• **WORK TO BE COMPLETED**
Where the records below show a line containing "Click the Logicbroker logo", start copying; end with the line containing "You are a computer-use agent. 1704x958", and copy it too.

BEGIN INFORMATION GIVEN

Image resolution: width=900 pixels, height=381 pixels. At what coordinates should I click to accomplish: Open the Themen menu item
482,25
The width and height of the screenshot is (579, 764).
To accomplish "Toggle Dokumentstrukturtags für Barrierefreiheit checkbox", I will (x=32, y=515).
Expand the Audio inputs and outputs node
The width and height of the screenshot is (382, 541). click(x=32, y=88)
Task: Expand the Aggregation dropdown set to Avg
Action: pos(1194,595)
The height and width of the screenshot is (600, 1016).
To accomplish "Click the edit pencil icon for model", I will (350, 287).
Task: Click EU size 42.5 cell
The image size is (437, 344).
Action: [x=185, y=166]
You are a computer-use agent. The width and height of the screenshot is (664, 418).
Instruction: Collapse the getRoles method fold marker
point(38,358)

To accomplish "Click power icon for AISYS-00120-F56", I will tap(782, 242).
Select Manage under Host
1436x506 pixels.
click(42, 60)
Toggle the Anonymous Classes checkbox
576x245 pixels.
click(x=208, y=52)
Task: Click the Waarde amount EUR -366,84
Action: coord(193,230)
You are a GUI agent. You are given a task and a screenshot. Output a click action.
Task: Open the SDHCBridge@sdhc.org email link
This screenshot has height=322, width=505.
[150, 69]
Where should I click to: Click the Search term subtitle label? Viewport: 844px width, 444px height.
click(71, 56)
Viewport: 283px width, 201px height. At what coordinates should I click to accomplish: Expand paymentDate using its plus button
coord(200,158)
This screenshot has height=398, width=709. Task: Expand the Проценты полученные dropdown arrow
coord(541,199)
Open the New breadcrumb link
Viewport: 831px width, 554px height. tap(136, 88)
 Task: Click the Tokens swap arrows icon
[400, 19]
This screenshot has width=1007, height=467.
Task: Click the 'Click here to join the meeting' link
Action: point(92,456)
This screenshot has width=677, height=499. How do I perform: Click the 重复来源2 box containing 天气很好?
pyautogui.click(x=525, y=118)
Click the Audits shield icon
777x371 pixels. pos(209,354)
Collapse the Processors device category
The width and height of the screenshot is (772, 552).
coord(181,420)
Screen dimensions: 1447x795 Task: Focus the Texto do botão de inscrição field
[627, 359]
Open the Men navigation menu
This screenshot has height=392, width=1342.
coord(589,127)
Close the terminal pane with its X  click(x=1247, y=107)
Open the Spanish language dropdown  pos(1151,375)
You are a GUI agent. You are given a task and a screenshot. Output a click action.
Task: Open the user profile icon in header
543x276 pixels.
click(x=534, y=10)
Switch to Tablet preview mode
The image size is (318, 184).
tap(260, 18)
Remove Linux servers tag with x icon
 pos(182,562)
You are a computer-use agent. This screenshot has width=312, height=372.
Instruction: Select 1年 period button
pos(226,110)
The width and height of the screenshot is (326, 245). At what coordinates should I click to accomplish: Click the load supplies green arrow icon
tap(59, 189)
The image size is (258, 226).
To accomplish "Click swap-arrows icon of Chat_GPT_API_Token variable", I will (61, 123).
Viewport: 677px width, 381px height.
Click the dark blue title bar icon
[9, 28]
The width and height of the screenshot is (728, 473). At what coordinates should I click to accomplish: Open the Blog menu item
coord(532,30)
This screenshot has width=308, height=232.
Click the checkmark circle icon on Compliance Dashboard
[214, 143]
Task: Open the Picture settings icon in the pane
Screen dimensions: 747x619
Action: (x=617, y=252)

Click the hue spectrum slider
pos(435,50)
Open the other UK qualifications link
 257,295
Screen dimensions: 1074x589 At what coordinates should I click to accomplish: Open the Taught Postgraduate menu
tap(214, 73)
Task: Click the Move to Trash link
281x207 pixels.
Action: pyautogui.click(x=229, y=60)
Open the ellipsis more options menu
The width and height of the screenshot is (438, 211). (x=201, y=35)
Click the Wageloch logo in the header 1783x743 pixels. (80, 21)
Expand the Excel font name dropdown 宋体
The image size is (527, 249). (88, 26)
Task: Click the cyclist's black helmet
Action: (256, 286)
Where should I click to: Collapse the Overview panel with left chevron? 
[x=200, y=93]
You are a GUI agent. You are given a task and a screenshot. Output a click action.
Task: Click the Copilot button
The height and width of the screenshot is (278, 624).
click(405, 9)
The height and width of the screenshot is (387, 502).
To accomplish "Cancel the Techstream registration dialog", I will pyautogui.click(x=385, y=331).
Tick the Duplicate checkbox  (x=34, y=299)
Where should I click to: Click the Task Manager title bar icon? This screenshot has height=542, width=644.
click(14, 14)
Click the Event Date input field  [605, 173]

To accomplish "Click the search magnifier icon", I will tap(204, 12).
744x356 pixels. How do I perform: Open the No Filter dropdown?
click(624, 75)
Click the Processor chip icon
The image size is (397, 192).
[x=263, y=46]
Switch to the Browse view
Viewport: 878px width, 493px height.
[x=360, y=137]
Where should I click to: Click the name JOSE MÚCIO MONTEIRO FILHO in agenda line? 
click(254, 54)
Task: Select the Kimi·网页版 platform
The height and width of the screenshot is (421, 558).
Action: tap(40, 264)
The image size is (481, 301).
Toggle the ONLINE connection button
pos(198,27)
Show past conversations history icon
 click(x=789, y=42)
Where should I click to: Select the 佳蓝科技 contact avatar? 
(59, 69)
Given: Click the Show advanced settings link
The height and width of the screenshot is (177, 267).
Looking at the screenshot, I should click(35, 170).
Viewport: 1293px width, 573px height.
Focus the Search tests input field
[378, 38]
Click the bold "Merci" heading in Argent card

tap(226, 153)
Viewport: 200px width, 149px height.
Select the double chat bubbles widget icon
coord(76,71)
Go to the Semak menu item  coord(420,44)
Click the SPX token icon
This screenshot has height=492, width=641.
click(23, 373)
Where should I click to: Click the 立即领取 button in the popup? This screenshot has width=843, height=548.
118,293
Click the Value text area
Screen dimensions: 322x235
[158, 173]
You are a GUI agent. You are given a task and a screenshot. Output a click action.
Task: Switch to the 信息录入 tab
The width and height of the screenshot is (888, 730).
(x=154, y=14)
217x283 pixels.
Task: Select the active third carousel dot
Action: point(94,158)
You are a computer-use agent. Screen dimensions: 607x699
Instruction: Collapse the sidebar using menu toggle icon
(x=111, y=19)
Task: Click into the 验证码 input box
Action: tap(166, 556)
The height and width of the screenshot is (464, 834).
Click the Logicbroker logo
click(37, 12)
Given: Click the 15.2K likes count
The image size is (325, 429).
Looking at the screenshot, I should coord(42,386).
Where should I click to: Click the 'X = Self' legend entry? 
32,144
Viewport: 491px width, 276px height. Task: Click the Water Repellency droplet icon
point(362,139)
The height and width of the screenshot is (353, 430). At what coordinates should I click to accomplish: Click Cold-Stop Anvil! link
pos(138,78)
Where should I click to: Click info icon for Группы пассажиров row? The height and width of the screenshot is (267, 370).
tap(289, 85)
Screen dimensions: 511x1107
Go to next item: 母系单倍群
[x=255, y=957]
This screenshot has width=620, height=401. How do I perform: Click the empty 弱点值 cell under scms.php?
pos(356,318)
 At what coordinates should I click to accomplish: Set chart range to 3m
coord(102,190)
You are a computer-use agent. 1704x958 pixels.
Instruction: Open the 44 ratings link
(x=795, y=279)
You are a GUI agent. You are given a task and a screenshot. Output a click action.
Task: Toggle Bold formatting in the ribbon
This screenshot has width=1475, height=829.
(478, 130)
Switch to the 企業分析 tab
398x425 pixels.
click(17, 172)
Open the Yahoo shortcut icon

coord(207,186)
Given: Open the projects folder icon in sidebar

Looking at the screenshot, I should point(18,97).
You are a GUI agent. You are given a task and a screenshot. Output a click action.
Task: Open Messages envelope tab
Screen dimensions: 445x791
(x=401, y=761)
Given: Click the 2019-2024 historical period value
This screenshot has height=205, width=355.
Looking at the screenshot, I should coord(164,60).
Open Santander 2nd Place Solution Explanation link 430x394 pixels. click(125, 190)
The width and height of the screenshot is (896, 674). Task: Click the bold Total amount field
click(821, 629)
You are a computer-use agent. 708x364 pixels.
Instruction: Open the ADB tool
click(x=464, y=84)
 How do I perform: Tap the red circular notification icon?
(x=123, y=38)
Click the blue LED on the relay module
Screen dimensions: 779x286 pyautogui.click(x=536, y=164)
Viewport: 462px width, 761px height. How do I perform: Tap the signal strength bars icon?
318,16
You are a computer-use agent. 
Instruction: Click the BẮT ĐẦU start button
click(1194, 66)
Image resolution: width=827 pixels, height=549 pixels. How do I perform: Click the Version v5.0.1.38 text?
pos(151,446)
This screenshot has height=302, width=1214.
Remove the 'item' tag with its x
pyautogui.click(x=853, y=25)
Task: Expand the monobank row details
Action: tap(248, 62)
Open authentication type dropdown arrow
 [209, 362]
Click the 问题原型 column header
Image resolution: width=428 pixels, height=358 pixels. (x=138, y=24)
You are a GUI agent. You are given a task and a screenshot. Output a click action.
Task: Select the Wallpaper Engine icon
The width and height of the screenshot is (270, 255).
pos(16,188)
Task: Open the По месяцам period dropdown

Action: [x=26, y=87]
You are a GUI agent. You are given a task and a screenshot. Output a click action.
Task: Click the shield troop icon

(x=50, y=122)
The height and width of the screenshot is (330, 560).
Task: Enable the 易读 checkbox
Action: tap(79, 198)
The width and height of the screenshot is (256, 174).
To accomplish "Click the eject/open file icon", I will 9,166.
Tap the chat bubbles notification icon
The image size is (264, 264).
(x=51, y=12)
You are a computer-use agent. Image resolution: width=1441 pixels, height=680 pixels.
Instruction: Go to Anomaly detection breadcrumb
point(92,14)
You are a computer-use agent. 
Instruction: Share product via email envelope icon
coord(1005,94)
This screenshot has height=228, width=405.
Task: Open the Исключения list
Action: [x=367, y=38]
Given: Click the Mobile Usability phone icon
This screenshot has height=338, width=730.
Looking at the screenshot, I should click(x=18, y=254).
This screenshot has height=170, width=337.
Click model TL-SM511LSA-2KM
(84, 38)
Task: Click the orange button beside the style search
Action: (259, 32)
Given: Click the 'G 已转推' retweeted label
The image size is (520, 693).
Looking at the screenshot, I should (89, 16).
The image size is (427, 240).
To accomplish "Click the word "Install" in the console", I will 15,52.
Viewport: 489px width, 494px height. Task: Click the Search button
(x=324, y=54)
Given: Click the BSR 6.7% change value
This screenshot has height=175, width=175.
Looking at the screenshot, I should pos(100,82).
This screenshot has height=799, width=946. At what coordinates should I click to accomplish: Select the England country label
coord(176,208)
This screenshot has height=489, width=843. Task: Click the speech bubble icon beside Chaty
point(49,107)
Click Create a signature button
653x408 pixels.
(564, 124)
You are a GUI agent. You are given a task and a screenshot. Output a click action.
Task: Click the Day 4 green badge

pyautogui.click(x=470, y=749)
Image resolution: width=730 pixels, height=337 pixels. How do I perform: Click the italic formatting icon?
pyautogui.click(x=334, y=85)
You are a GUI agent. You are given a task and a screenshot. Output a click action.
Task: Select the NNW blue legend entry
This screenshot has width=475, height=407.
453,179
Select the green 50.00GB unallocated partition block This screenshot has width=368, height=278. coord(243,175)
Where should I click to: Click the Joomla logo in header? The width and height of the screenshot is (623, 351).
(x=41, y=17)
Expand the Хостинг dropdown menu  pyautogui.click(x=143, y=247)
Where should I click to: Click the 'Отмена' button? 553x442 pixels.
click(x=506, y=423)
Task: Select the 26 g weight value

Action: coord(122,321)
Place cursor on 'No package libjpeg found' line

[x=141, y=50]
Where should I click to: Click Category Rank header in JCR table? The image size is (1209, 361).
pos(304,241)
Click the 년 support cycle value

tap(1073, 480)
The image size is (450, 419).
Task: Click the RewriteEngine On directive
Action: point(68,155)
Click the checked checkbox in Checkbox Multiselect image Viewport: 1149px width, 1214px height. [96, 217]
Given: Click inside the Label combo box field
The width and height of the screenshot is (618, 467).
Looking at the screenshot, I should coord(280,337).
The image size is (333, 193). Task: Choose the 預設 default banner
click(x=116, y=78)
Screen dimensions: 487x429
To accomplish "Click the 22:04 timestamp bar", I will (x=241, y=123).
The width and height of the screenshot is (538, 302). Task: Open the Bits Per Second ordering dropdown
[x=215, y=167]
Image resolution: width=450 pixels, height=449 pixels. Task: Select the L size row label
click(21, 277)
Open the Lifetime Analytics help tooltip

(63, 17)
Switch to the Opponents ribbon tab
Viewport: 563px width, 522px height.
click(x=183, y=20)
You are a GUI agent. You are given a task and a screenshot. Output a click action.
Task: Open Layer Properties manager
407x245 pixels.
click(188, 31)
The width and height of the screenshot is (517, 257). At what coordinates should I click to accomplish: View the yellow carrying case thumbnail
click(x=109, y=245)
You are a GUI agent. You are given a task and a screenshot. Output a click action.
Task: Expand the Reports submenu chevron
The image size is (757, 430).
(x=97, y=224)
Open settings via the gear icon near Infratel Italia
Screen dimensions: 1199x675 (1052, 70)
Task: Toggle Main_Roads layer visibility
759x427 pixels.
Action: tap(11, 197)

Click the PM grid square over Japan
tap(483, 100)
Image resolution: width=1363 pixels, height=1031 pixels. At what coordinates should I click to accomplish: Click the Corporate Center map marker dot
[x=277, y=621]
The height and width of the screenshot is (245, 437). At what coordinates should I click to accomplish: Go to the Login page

END INFORMATION GIVEN

• **REPLY**
Click the Logicbroker logo
click(37, 12)
Given: Click the 15.2K likes count
The image size is (325, 429).
Looking at the screenshot, I should coord(42,386).
Where should I click to: Click the 'X = Self' legend entry? 
32,144
Viewport: 491px width, 276px height. Task: Click the Water Repellency droplet icon
point(362,139)
The height and width of the screenshot is (353, 430). At what coordinates should I click to accomplish: Click Cold-Stop Anvil! link
pos(138,78)
Where should I click to: Click info icon for Группы пассажиров row? The height and width of the screenshot is (267, 370).
tap(289, 85)
Screen dimensions: 511x1107
Go to next item: 母系单倍群
[x=255, y=957]
This screenshot has width=620, height=401. How do I perform: Click the empty 弱点值 cell under scms.php?
pos(356,318)
 At what coordinates should I click to accomplish: Set chart range to 3m
coord(102,190)
You are a computer-use agent. 1704x958 pixels.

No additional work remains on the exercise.